Bay is hitless in seven at-bats since returning from the disabled list.
In the past, the No. 2 hitter for the Mets would see plenty of fastballs. That was partly due to hitting ahead of Wright, but more so because Jose Reyes was atop the order and a threat to steal. So placing a batter No. 2 now does not have the same impact on the pitches he receives as it used to, because there is no bona fide steal threat atop the order.
"The scenario is different," Collins conceded.
• While the Mets are not expecting Jon Niese will have a repeat of the rapid heartbeat he experienced in his last start, Collins said he will take no chances. If any symptoms arise, Collins said the southpaw should get a quick hook. "This guy is not dropping over under my watch," Collins said. "... If it's revving, we're probably going to get him out of there." Niese is planning to have a minor heart surgery known as ablation after the season to prevent the sporadic flareups.

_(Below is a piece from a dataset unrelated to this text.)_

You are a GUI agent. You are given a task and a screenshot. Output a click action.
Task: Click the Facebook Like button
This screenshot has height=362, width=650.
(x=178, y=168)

• Why sit Ike Davis against Pettitte? Collins said if the first baseman is making progress at the plate, he did not want Davis to regress by facing a crafty left-hander. Collins also noted that Davis had played a lot of late -- nine straight starts, with the Mets finally having seen a stretch of right-handed pitching. The organization still wants to avoid overtaxing Davis, to avoid potentially triggering any latent valley fever effects.
New York Mets
• While there will be an outfield numbers crunch when the Mets return to NL play Friday, Collins said he wants Andres Torres to remain a starter -- assuming Torres' play will justify it. "We'd like him to be an everyday player," the manager said. "We've got to get him going left-handed." The switch-hitting Torres is hitting .163 against right-handed pitching and .314 against left-handed pitching this season. Collins noted the Mets are 11-4 when Torres scores a run in the game.
• The Yankees are 0-12 when they fail to hit a homer. With that in mind, Collins said, pitching coach Dan Warthen held a second pitchers meeting Saturday to remind his staff to be cautious and not throw a pitch over the middle just because you're behind in the count.